But that pride is tempered by the dangers of a world so often at war.

Daralyn Hollenbeck remembers conflicting emotions when her son, Josh, joined the Air Force in 2005.

“He felt it was his calling to be part of something greater and to do a greater good,” the Oroville resident said. “That part of it made me really proud, but it’s also mixed with fear. How do you put those two feelings together and live with that every day?”

For several years, Hollenbeck, 54, coped with the stress in her own way. With her son-in-law also enlisted in the Air Force, she said it always seemed like one of her family members was deployed overseas.

"Nobody can understand what it’s like being the mother of a soldier unless you are a mother of a soldier."

Julie Conkle

She fielded phone calls in the middle of the night with trepidation.

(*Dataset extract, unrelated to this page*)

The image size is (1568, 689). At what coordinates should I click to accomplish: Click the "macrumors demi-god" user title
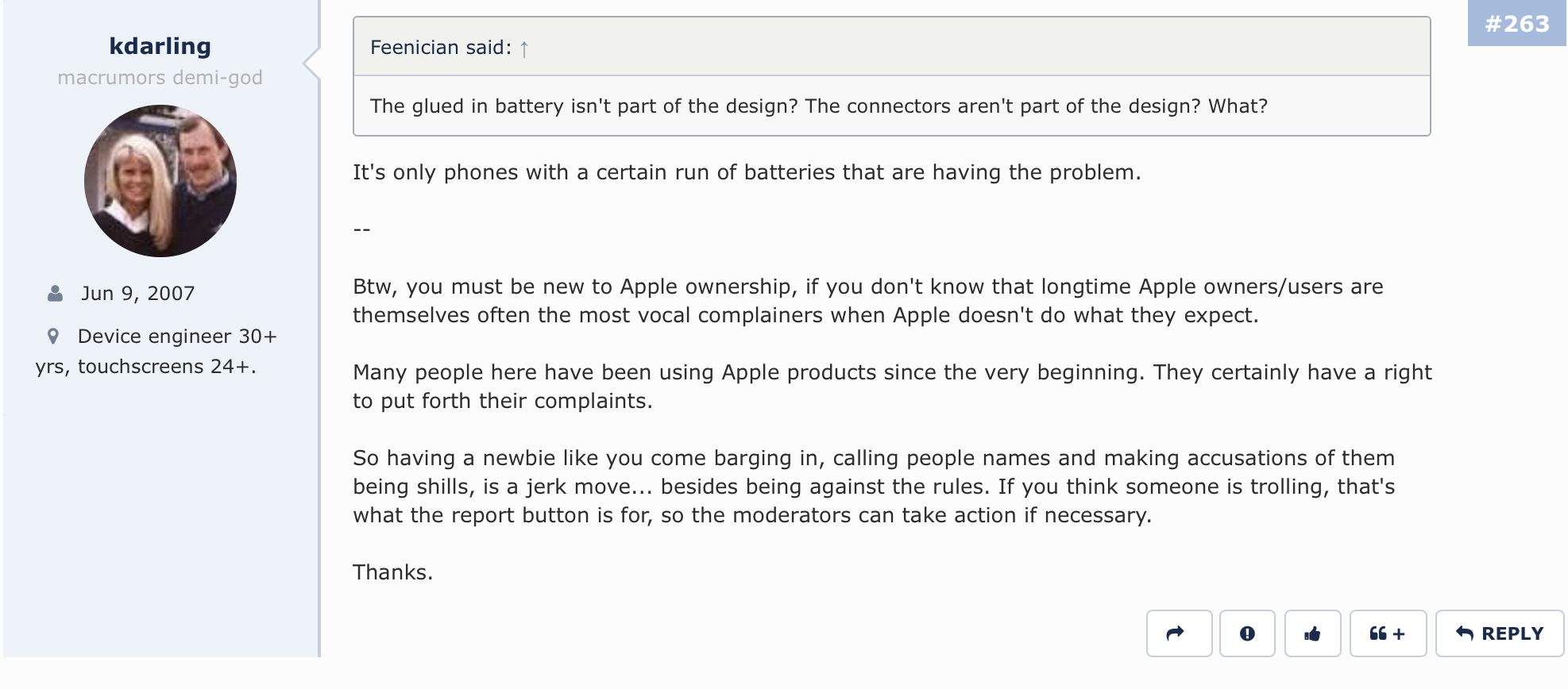click(x=160, y=78)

Like many military mothers, she learned to avoid watching the evening news on television.

In 2010, she founded the North-Central Washington chapter of the Blue Star Mothers, a support group solely for women with sons and daughters in the Armed Forces. In its relatively short lifespan, the local organization has helped dozens of women across the state.

“Nobody can understand what it’s like being the mother of a soldier unless you are a mother of a soldier,” Tonasket resident Julie Conkle said.

The group hosts monthly support meetings that rotate among Oroville, Tonasket and Omak. Conkle, 49, said those meetings allow mothers to vent their anxiety. For her, having an outlet for her concerns allows her to be more upbeat, particularly when she talks with her son.

It’s more than just a support group, vice president Georgie Barry said.

Blue Star Mothers puts out a Hometown Heroes calendar every year as a fundraiser. The money raised helps mothers in need in a variety of ways.

Blue Star Mothers members also are active in a number of parades, send care packages to soldiers stationed overseas and send gifts to the children of soldiers during Month of the Military Child in April. Members also have been supporters of the U.S. Armed Forces Legacy memorial in Tonasket, which will be the site of a dedication ceremony on May 18.

“It’s a great way of bringing in the community,” Barry, from Tonasket, said.

Hollenbeck said the group has about a dozen active members and she estimated 60 mothers from various parts of Washington have reached out to the group because it is currently the only active Blue Star Mothers chapter in the state.

Hollenbeck said what she’s discovered in the military moms is a group of strong, outspoken, impressive women.

“I’ve heard it said that warriors come from warriors,” she said. “To be the head of a group of women like that is very rewarding.”

Barry, who will celebrate her 51st birthday on Mother’s Day, credited Hollenbeck’s leadership for the group’s success.

“She’s a very special person and I’m extremely glad she started this group,” Barry said.

“I was surprised to find it.”

Kathy Bryson is a military mother who said she didn’t realize there was an area chapter. Her situation is somewhat unique in that her husband, Joe, was the one who was deployed while her son was in high school.

When her son, Jon, decided to enlist after graduation, she was already familiar with the procedures and the military terminology.

“I wasn’t as stressed out as some other moms may be,” said Bryson, 47. “For us, we’ve just been really proud of him that he’s decided to serve our country.”

Now, watching her son become a father, she knows how tough it is on families.

“We have a whole new appreciation for military families,” she said.

Barry said it took her years to realize the benefit of a social network that understood exactly what she was going through.

“I really did go a long ways without it, but I am just thankful now that I have it.”